* **Passage**:
Condition precedent (iii) has not yet been removed; it corresponds to the ruling by the Commercial Court of Lyon on the safeguard plan consistent with the Firm Offer, which would take place at a later stage.
HBR welcomes the constructive spirit in which the negotiations with banks and bondholders took place and thanks them for the efforts made that will allow Boostheat to implement its turnaround plan.
I ENTRY OF A NEW SHAREHOLDER (HBR INVESTMENT GROUP)
At the same time, Fluxys (2.83% of the capital) and Holdigaz (16.79% of the capital), reference shareholders in BOOSTHEAT, have reached an agreement with HBR relative to the sale of all their shares: it being understood that Fluxys sold its shares immediately and that the sale of the Holdigaz shares will take place during a second stage. Once these two share sales have been completed, HBR would hold around 19% of the capital of BOOSTHEAT.
The Board of Directors of BOOSTHEAT, at its meeting on 5 December 2022, acknowledged the removal of the conditions precedent and the completion of the BOOSTHEAT capital transaction (the “Transaction”).
I APPOINTMENT OF HUGO BRUGIÈRE AS CHAIRMAN AND CEO
With the removal of all conditions precedent, and to give HBR the means to proceed with the transformation of BOOSTHEAT and execute the turnaround plan still under review by the Commercial Court of Lyon, the Board of directors meeting today decided to co-opt the appointment of the Chairman of HBR, Hugo Brugière, as member of the Board. The latter has been appointed Company Chairman and CEO with immediate effect. Hugo Brugière has solid expertise in listed companies, particularly in restructuring or turnaround situation.

* **Record excerpts**:
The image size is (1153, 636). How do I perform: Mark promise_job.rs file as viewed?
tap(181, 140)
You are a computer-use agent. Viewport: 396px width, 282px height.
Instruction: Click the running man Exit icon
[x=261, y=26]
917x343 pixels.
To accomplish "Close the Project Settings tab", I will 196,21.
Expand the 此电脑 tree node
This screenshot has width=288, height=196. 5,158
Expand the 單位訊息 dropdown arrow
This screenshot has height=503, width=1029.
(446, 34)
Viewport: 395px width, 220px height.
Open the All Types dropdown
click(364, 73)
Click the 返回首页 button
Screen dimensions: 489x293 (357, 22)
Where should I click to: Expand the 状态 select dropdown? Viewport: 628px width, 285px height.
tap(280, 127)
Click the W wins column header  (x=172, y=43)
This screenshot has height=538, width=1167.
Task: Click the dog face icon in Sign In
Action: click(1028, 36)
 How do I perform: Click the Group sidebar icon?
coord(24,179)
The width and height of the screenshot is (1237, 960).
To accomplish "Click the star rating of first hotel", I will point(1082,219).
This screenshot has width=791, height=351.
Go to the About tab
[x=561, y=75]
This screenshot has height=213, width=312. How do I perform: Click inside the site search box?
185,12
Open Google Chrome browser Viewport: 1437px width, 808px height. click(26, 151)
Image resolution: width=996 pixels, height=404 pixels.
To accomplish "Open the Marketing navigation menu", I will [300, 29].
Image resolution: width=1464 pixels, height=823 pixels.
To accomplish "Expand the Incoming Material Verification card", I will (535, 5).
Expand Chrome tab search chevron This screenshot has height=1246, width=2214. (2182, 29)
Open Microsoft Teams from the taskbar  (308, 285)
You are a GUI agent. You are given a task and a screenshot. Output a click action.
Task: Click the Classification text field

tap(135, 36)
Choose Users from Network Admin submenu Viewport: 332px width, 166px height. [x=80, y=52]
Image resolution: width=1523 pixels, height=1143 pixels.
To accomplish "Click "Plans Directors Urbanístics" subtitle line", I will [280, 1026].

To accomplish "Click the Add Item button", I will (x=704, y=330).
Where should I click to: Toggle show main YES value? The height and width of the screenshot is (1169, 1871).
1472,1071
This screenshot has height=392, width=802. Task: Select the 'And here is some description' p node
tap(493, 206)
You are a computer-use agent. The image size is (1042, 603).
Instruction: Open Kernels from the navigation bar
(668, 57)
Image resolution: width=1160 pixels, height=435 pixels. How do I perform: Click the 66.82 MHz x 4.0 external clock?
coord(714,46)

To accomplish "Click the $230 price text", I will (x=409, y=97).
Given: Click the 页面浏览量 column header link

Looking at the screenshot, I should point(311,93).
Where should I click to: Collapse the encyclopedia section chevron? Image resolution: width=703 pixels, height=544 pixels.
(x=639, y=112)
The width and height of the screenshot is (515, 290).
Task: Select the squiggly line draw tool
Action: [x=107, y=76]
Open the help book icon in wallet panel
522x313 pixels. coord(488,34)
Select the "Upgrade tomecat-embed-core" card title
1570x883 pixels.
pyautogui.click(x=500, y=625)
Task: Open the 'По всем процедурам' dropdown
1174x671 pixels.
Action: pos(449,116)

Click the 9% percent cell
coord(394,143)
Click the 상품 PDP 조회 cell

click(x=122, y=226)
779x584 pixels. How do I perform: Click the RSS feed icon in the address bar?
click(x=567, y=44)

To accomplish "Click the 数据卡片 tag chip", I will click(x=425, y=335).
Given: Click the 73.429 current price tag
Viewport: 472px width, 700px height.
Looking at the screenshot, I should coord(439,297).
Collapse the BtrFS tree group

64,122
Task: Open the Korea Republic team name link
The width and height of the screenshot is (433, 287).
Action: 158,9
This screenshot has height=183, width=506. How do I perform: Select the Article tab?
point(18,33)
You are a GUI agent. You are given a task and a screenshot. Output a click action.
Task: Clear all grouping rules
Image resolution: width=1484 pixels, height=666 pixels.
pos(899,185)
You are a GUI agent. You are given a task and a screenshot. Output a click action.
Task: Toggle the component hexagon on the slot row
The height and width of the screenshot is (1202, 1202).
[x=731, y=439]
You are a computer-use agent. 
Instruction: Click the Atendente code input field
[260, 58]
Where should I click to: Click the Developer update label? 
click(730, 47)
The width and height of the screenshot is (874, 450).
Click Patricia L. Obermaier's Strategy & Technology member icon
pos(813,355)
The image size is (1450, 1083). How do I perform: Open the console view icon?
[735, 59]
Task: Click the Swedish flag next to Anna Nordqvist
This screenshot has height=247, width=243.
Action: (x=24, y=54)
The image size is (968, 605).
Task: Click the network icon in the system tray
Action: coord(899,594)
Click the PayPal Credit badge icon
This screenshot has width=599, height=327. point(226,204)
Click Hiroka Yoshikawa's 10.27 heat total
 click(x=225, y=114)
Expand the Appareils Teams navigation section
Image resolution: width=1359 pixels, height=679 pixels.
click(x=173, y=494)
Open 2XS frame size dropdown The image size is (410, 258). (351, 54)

* **Task set**:
**1)** In the BOOSTHEAT announcement, what share of BOOSTHEAT's capital would HBR hold once the Fluxys and Holdigaz share sales are completed?
**2)** Write the next part of the BOOSTHEAT announcement, picking up after its final sentence.

* **Task-by-task answers**:
**1)** Around 19%

**2)**
The Board also acknowledged the resignation of Luc Reginster (Chemium), Luisa Helms (Holdigaz) Raphaël de Winter (Fluxys), directors, and co-opted the appointments of Emmanuel Couraud and Baudouin Hallo. Emmanuel Couraud has more than 20 years' experience in the industry and in assisting growth companies. He will be in charge more specifically of monitoring the pre-industrial phases of BOOSTHEAT projects. Baudouin Hallo, Chief Executive Officer of HBR, with an engineer background, will be notably responsible for monitoring operations. At the same time, Éric Lambert, Chief Executive Officer since 18 May 2021, will step down from this position but will continue to assist the Company and the teams in the implementation of the BOOSTHEAT turnaround plan.
The Board of directors is now equal and made up of six members, including three historical independent administrators to ensure continuity with the new governance team:
- Hugo Brugière, Chairman and CEO;
- Emmanuel Couraud;
- Baudouin Hallo;
- Myriam Maestroni, independent member;
- Isabelle Montfort, independent member;
- Claudia Zimmer, independent member
I STRONG FINANCIAL SUPPORT FROM THE NEW SHAREHOLDER
To support the cash flow needs of BOOSTHEAT during the observation period, HBR has committed on 6 December 2022, upon the Commercial Court, for a current account contribution of €1M to BOOSTHEAT, with €500K in coming days, to finance the observation period and the start of the recovery plan.
In addition, BOOSTHEAT, with agreement in principle of its Board of Directors on 6 December, contemplates the implementation of a financing line of € 30 M in OCEANE-BSA to cover its identified cash flow needs out to end-2023, replacing its current financing line signed with IRIS Capital. As a reminder, the means necessary for the implementation of the turnaround project are estimated to nearly € 10 million, including restructuring, amount that would be provided by using this financing line. The Company recalls that HBR has agreed to guarantee this amount, and thus the liquidity risk of the company over the next 12 months.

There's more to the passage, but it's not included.